I think expecting otherwise would be strange. What way would the host
have to validate that? It could keep its own hashes of window content,
but it would need to hash the content itself after opening the window
which may be a circular problem (e.g. host reboot if the daemon doesn't
invalidate the cache across the reboot operation).
> It
> would seem intuitively that it should. The first time a window is
> opened that is true, but with in memory caching the host could make a
> change that it never tells the bmc about and the contents diverge, and
> (assuming the window isn't evicted) persist across window close/open
> calls.
Yep.
>
> Is this the desired behaviour?
No, not in my opinion. It doesn't fit the principle of least surprise.

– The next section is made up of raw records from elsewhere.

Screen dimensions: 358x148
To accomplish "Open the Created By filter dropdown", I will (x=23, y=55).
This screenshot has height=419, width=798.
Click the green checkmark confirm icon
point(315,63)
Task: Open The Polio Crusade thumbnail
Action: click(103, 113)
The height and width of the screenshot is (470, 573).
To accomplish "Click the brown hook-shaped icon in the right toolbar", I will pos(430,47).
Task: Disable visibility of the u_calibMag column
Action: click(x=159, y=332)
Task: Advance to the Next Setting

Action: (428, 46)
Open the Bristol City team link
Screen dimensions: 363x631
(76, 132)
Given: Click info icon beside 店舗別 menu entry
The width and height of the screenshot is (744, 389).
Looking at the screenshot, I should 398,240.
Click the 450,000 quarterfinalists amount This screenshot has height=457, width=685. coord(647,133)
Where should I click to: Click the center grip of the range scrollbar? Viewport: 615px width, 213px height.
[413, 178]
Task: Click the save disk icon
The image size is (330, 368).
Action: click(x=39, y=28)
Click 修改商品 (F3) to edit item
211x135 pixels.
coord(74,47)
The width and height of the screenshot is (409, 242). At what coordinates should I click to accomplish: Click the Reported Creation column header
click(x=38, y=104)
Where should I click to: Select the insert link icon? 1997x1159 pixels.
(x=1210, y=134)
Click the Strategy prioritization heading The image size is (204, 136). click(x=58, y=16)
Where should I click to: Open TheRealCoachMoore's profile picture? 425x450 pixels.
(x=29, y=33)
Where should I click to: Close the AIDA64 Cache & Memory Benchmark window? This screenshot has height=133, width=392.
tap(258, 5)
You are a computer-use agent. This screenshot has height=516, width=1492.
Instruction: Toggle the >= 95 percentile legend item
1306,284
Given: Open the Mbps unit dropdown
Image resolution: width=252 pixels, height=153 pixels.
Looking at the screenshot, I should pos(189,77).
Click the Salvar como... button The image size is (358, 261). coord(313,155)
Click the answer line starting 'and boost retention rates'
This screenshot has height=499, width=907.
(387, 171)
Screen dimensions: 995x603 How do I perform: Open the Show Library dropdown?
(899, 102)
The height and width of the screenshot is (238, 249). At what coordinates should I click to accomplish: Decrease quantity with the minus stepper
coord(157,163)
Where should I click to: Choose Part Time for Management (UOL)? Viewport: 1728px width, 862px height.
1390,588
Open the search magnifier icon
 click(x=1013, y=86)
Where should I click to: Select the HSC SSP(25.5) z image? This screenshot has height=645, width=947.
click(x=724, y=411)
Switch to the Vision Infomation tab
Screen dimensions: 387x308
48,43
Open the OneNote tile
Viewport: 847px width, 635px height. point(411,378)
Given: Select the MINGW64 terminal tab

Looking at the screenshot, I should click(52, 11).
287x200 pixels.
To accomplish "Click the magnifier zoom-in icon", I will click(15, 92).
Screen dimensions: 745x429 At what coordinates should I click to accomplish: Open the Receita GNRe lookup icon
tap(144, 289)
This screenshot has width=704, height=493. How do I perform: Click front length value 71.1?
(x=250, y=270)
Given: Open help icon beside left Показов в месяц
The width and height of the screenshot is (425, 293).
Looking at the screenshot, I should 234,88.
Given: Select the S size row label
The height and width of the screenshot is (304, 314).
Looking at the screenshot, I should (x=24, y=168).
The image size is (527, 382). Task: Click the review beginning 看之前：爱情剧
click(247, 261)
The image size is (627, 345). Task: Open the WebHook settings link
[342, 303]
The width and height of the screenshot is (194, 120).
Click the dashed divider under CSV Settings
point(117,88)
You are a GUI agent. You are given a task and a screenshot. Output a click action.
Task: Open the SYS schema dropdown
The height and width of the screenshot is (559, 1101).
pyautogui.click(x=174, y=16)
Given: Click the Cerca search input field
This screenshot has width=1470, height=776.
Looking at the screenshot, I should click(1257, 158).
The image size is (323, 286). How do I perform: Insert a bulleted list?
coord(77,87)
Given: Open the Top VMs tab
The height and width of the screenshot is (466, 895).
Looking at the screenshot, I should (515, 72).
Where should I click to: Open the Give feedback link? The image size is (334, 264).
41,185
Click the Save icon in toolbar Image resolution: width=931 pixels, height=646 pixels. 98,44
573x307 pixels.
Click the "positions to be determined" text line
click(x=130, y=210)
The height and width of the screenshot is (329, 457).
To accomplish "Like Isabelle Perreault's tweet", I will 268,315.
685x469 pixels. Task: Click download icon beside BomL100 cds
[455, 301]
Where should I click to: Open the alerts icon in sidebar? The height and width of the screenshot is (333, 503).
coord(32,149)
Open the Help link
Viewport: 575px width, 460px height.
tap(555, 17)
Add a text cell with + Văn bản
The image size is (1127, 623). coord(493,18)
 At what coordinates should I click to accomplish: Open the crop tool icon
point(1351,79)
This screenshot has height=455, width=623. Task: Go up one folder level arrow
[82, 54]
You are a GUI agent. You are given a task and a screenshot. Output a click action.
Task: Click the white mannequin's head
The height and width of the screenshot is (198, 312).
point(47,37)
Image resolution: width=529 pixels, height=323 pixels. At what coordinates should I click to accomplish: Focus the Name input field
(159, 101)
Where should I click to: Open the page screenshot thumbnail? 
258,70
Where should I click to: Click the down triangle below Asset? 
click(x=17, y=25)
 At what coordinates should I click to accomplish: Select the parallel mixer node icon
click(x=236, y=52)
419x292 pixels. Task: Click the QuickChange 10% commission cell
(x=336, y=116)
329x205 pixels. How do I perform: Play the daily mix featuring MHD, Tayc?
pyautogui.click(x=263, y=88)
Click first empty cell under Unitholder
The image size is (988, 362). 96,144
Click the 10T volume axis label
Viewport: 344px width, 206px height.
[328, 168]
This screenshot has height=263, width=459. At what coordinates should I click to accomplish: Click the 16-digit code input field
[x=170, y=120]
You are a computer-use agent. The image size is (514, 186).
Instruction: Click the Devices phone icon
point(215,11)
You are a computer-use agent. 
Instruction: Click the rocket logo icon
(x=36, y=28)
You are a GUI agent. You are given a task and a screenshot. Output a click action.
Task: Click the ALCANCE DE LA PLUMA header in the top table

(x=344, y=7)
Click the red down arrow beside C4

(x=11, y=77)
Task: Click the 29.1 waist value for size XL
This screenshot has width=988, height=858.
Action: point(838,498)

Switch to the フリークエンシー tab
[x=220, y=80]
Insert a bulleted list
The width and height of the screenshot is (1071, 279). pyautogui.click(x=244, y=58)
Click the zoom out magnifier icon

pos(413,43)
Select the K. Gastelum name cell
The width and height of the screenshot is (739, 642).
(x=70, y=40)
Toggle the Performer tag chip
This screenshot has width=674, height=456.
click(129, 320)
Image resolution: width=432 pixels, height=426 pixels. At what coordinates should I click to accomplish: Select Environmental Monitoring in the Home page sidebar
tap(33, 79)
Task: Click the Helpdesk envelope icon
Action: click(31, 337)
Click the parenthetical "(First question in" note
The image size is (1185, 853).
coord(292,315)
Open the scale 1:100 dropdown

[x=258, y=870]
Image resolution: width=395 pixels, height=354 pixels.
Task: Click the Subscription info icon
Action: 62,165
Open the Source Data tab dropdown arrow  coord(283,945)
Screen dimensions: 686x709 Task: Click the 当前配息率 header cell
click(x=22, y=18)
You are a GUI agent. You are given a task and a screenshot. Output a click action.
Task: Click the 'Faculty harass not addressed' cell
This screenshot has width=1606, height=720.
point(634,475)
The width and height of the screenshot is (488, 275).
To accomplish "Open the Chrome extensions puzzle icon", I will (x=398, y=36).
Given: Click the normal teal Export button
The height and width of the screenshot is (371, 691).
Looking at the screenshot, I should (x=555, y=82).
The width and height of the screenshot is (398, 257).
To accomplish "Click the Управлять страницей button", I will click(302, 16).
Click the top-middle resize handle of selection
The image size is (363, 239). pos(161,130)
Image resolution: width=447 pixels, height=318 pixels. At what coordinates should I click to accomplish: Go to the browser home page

> It's kind of the only behaviour which
> makes the in-memory caching an effective performance improvement, if we
> reloaded every window every time then we may as well only have one
> window in memory anyway. Maybe we can do this a better way (see below).
>
> It's worth noting that the current flash locking daemon implementation
> will explicitly reload an entire window whenever one which contains any
> locked regions is requested - ensuring (for at least as long as the
> access to the flash device is exclusive) the integrity of the locked
> regions. This could of course be optimised to only reload the locked
> region.
Right, and if we take up the techniques discussed below we may even be
able to eliminate that.
>
> >
> > Locked regions could thus be a performance hit if we always load the
> > locked
> > regions from flash, but surely we prefer (some) integrity over
> > performance.
> >
> > Alternatively, you could cryptographically hash the per-block content
> > of the
> > on-flash locked region during the MARK_LOCKED operation, then stash
> > the hash
> > values away. On a CREATE_{READ,WRITE}_WINDOW operation you could hash
> > any
> > intersecting, in-cache locked blocks and compare to the stashed hash
> > values to
> > incur only one set of flash accesses (initial hash calculations)
> > rather than n.
>
> This seems like a nice balance between performance and data integrity.
>
> I guess this brings about the question again as to whether we care
> about data changes we aren't told about. Do we store a hash of every
> window and before providing a cached copy verify the hash and reload
> the entire window from flash again if there is a discrepancy. The host
> isn't allowed to rely on the persistence of data it never tells the BMC
> about, but is this something the BMC should be checking?
I think so, again in support of the principle of least surprise, and
the possible security implications. I proposed verifying the integrity
of only the locked regions but it might be worth extending that to
entire windows depending on the performance. We should do some
measurements.
I think implementations also need to be noisy in the case of a
discrepancy, logging on the BMC side and possibly issuing a BMC Event
(taking another one of our reserved bits for the purpose). The
modifications are pretty much limited to accidental scribbling (bugs),
or malicious intent (probably enabled by more bugs). Either way,
someone should be notified.
> > > +Command:
> > > > > > + GET_FLASH_NAME (V3)
> > > > > > + Arguments:
> > > > > > + Args 0: Flash ID
> > > > > > + Response:
> > > + Args 0-10: Flash Name / UID
> >
> > Hopefully 11 bytes is enough. Well, 10 I guess - should we specify
> > that the
> > value at index 10 be '\0'? I feel like not requiring that could lead
> > to
> > undesirable implementations.
>
> Depends on whether we require names be 11 bytes, be null terminated, or
> just contain trailing nulls for names shorter than 11 bytes.
>
> If we're going to waste an argument on the null terminator we may as
> well just make the first argument the length of the name.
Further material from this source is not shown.